Liste des activités:
(1) Répondez aux questions suivantes d'après l'entretien avec Claude Joseph.
(a) Quel subside la Fondation attribue-t-elle au Réseau Romand Science et Cité ?
(b) Sur quel site les journées portes ouvertes du Festival 2001 ont-elles rassemblé plusieurs milliers de visiteurs ?
(c) Quel est le nom du laboratoire public de l'UNIL ?
(2) Traduisez en anglais cette phrase de l'entretien avec Claude Joseph : « Les activités qu'elle mène, en particulier par l'organisation des Festivals, ont rencontré un assez grand succès. »
(3) Poursuivez l'entretien avec Claude Joseph après sa dernière phrase.

Passage cité:
-------------------------

Dies academicus 2007: le professeur Claude Joseph reçoit le Prix de l'Université de Lausanne
Pour des chercheurs engagés dans la société
Que représente pour vous l'attribution du Prix de l'Université de Lausanne?
Je suis très touché par l'attribution de ce prix. J'imagine que c'est mon engagement dans les activités sciences-société qui me vaut cet honneur et je m'en réjouis car cela démontre que la Direction accorde une certaine importance à ce genre d'activité. J'estime personnellement qu'il est essentiel qu'un dialogue s'établisse entre les citoyens et les scientifiques, afin que les premiers comprennent ce qu'est la recherche et que les seconds appréhendent ce qui préoccupe les citoyens.
Quelles sont, selon vous, les initiatives récentes les plus marquantes développées en Suisse en matière de dialogue sciences-société?
La création de la Fondation Science et Cité, dont l'objectif est de favoriser l'établissement d'un dialogue critique entre scientifiques et citoyens me semble l'initiative la plus importante au niveau national. Les activités qu'elle mène, en particulier par l'organisation des Festivals, ont rencontré un assez grand succès. Je relèverai en particulier, lors du Festival 2001, les journées portes ouvertes des Hautes Ecoles qui ont rassemblé sur le site de Dorigny-Ecublens plusieurs milliers de visiteurs. A l'occasion du Festival 2005, j'ai notamment apprécié le laboratoire installé dans l'Espace Arlaud par les scientifiques de l'UNIL et de l'EPFL, ainsi que la création de représentations théâtrales sur le thème des relations entre sciences et société. Malheureusement, les moyens dont dispose la Fondation sont toujours insuffisants; par exemple, le soutien que la Fondation apporte au Réseau Romand Science et Cité - qui réunit l'ensemble des institutions et des musées romands à vocation scientifique - par l'attribution d'un subside de CHF 80'000.- ne permet pas de créer un réel événement, tel qu'une exposition ou un spectacle. L'autre initiative remarquable, encore unique en Suisse, est l'ouverture par l'Interface sciences-société du laboratoire public de l'UNIL, L'Eprouvette, où les élèves de nombreuses classes et les adultes de tous niveaux de formation peuvent se familiariser avec les sciences du vivant et débattre de l'impact de ces nouvelles connaissances sur la société. Les activités réunies sous l'appellation Anthropos, qui stimulent les rencontres interdisciplinaires, constituent également, surtout lorsqu'elles débouchent sur des débats publics, une initiative importante.

-------------------------

Données à examiner:
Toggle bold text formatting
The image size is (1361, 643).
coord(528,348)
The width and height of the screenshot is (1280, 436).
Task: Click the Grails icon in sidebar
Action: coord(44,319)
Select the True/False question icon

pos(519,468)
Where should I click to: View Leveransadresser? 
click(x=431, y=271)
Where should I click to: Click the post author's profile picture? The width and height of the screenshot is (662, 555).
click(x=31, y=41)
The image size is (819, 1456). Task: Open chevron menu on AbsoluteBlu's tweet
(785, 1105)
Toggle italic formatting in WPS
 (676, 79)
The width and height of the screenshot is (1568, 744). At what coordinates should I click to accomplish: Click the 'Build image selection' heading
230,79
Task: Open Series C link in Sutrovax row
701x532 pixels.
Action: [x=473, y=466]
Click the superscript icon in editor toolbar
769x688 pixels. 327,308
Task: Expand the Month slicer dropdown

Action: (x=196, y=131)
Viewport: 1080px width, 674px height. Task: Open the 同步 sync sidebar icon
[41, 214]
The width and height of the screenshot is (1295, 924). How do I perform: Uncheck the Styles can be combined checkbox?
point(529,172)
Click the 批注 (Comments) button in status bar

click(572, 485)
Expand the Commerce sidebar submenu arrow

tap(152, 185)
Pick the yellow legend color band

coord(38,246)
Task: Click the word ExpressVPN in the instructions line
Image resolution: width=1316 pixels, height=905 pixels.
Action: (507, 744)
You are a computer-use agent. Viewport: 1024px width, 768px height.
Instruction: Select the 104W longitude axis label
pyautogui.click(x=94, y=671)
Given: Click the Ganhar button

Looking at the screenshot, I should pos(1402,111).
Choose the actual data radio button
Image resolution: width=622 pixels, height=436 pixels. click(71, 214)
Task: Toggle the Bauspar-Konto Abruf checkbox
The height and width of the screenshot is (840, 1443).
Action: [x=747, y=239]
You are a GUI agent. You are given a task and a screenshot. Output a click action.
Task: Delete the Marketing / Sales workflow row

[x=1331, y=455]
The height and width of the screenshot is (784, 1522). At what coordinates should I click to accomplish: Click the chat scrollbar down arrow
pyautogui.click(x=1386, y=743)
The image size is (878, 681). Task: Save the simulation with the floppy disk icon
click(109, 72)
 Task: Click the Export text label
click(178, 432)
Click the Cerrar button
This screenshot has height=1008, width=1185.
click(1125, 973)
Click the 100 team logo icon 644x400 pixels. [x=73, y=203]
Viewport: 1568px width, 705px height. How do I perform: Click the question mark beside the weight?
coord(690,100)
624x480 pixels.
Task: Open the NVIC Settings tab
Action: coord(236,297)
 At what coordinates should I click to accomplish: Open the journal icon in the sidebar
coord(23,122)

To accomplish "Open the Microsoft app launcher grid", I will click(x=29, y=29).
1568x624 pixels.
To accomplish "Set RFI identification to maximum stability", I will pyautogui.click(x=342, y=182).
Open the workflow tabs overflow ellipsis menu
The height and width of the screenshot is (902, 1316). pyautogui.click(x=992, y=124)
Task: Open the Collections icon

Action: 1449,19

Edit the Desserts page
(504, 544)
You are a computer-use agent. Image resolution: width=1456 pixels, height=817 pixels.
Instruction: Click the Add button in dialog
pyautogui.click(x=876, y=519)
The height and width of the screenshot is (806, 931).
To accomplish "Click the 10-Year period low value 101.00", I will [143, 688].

-------------------------

Réponses par item:
(1)
(a) Un subside de CHF 80'000.-
(b) Sur le site de Dorigny-Ecublens.
(c) L'Eprouvette.

(2) The activities it carries out, in particular through the organization of the Festivals, have met with fairly great success.

(3)
Quelles sont, selon vous, les initiatives à entreprendre, et les obstacles à surmonter, pour favoriser l'engagement des chercheurs dans la société?
Je remarquerai tout d'abord que s'il fut à l'occasion des Festivals Science et Cité relativement facile d'obtenir la participation de scientifiques des sciences de la nature ou des sciences techniques, il a été beaucoup plus difficile d'entraîner les collègues des sciences humaines. Cette situation paraît paradoxale, on s'attendrait à ce que sociologues, politologues, psychologues, économistes ou juristes, en prise directe avec la société, soient particulièrement sensibles aux problèmes sociaux et deviennent les moteurs des tentatives de dialogue avec les publics. Je pense qu'il faut développer les lieux de rencontre entre scientifiques des sciences naturelles et techniques et ceux des sciences humaines. De ce point de vue, le projet Nanopublic de l'UNIL, qui rassemble des philosophes, sociologues, politologues, ingénieurs, physiciens, toxicologues pour faire le point sur les questions de l'impact des nanotechnologies émergeantes et qui s'ouvre sur des débats citoyens, me semble un exemple à suivre pour stimuler l'engagement des chercheurs dans les débats avec la société. Enfin, afin que les chercheurs soient encouragés à consacrer une partie de leur temps aux relations avec la société, il faudrait qu'ils y soient préparés au cours de leur formation et que cette activité soit valorisée dans leurs curricula, ce qui n'est pas le cas aujourd'hui.